What you should do
Return every one of the records below verbatim, line for line, but leave the pictures out.
:: Stored rows
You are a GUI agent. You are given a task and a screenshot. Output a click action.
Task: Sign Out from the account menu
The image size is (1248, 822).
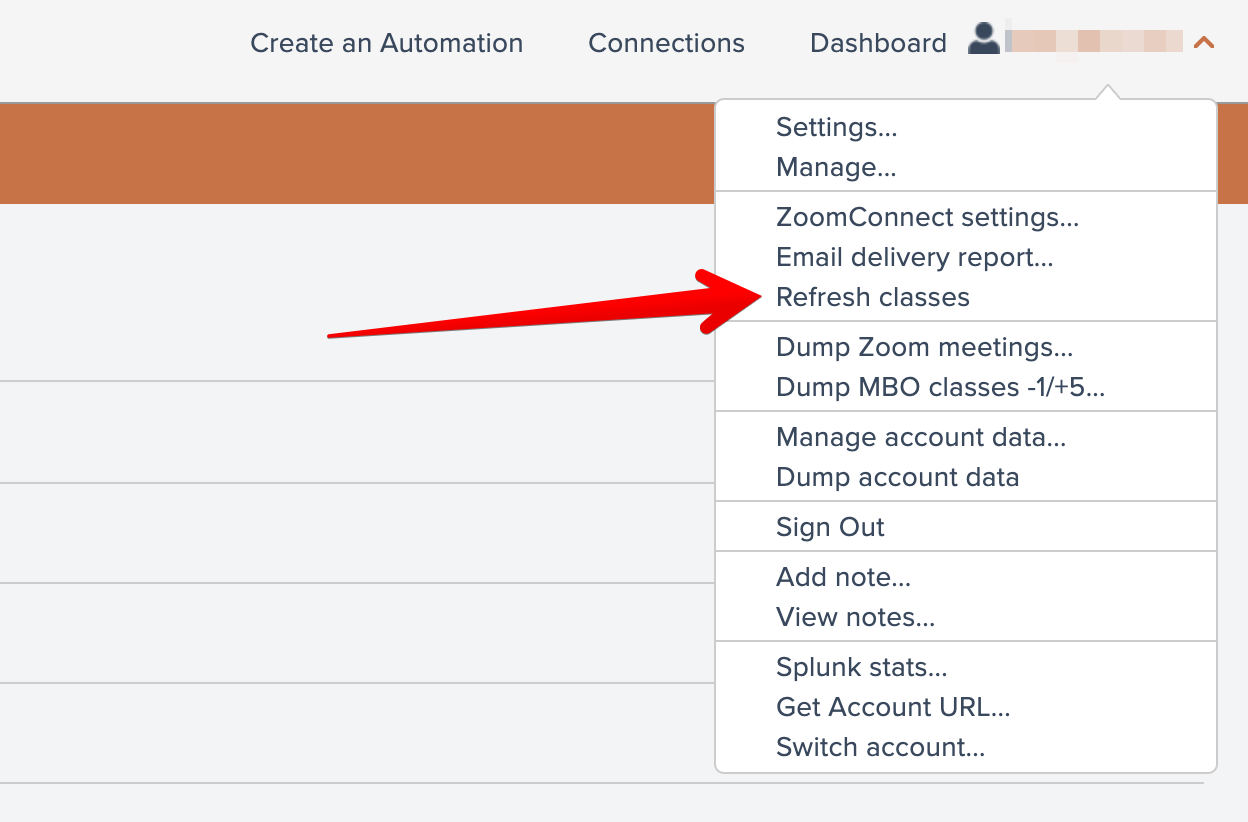(830, 527)
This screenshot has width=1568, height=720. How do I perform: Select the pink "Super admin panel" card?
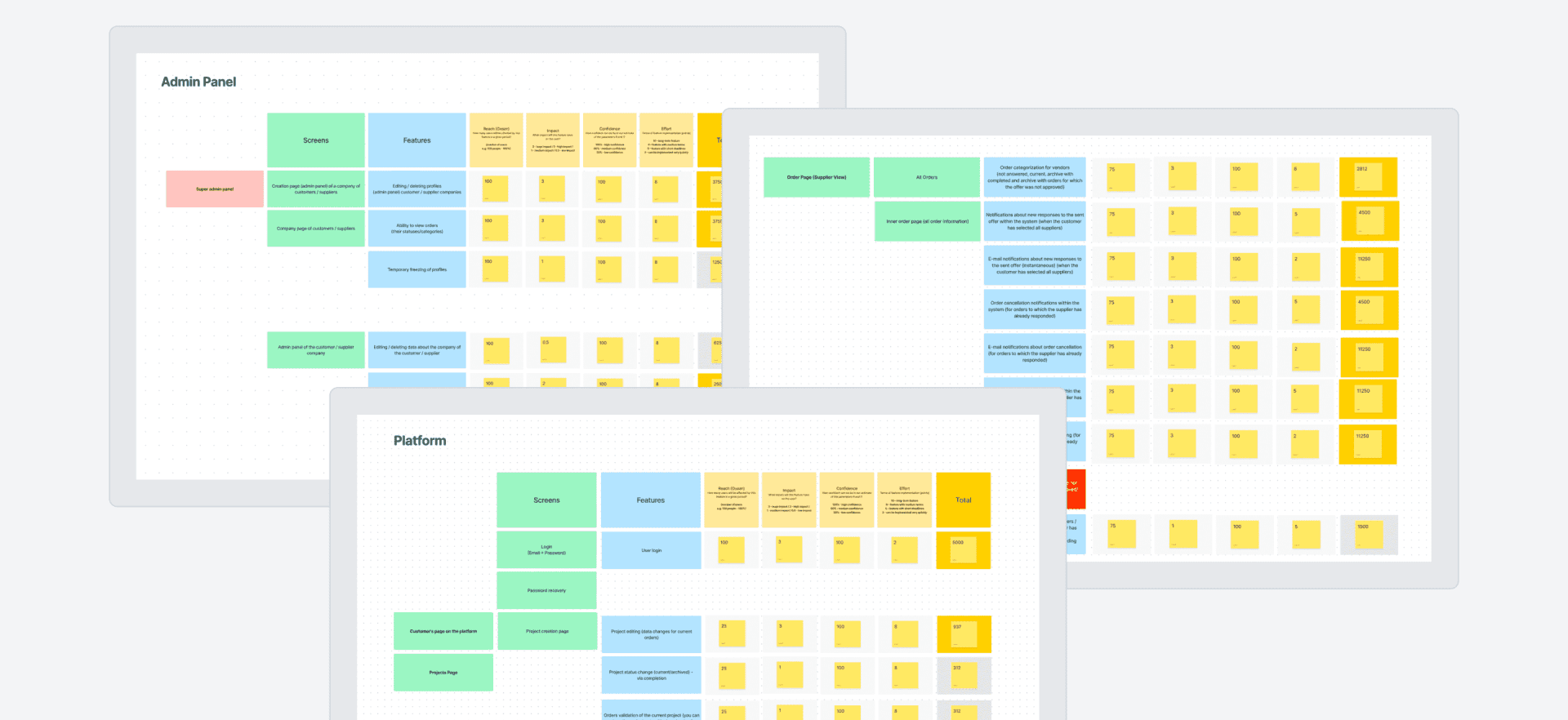[x=215, y=189]
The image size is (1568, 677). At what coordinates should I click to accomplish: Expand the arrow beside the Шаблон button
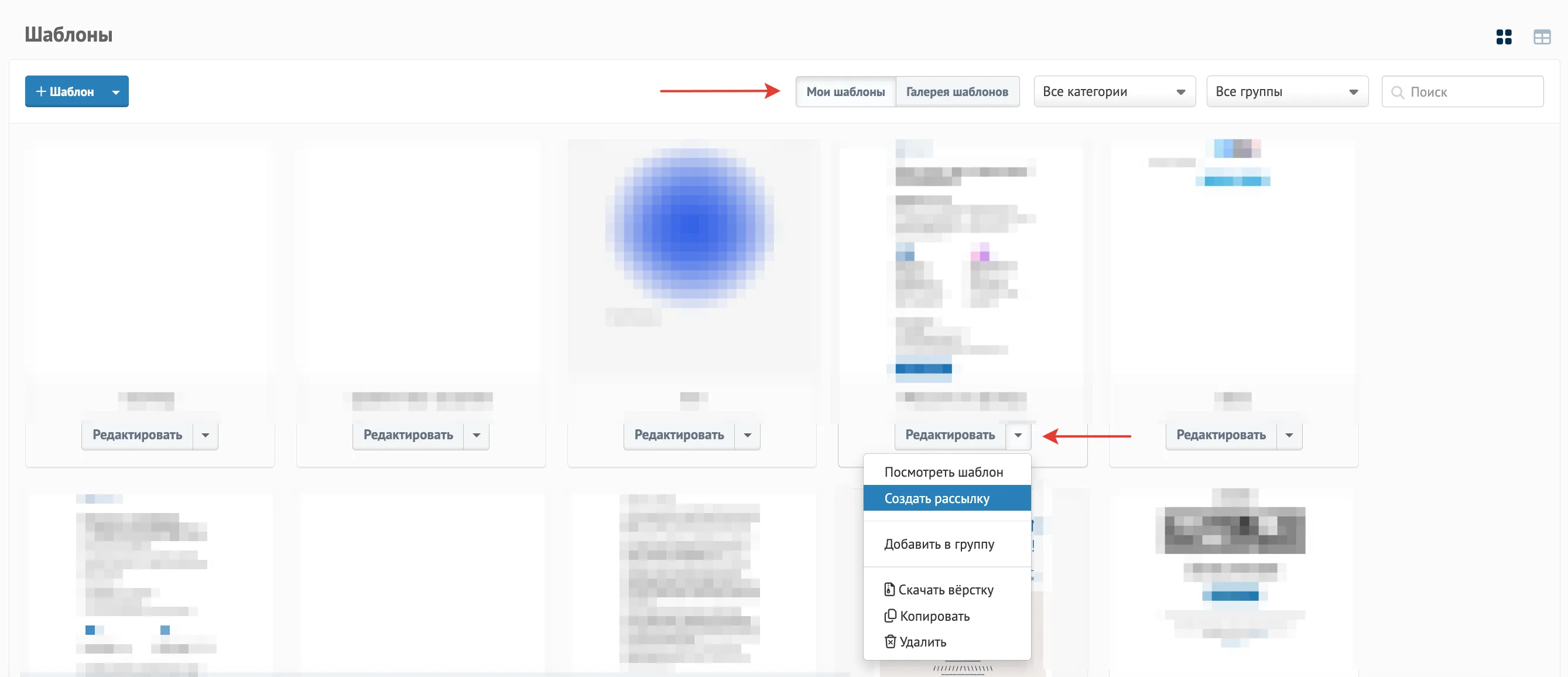pos(116,92)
::::
Finished task
You are a GUI agent. You are given a task and a screenshot. Output a click action.
Task: Sign Out from the account menu
The image size is (1248, 822).
(830, 527)
This screenshot has width=1568, height=720. How do I perform: Select the pink "Super admin panel" card?
[x=215, y=189]
The image size is (1568, 677). At what coordinates should I click to accomplish: Expand the arrow beside the Шаблон button
pos(116,92)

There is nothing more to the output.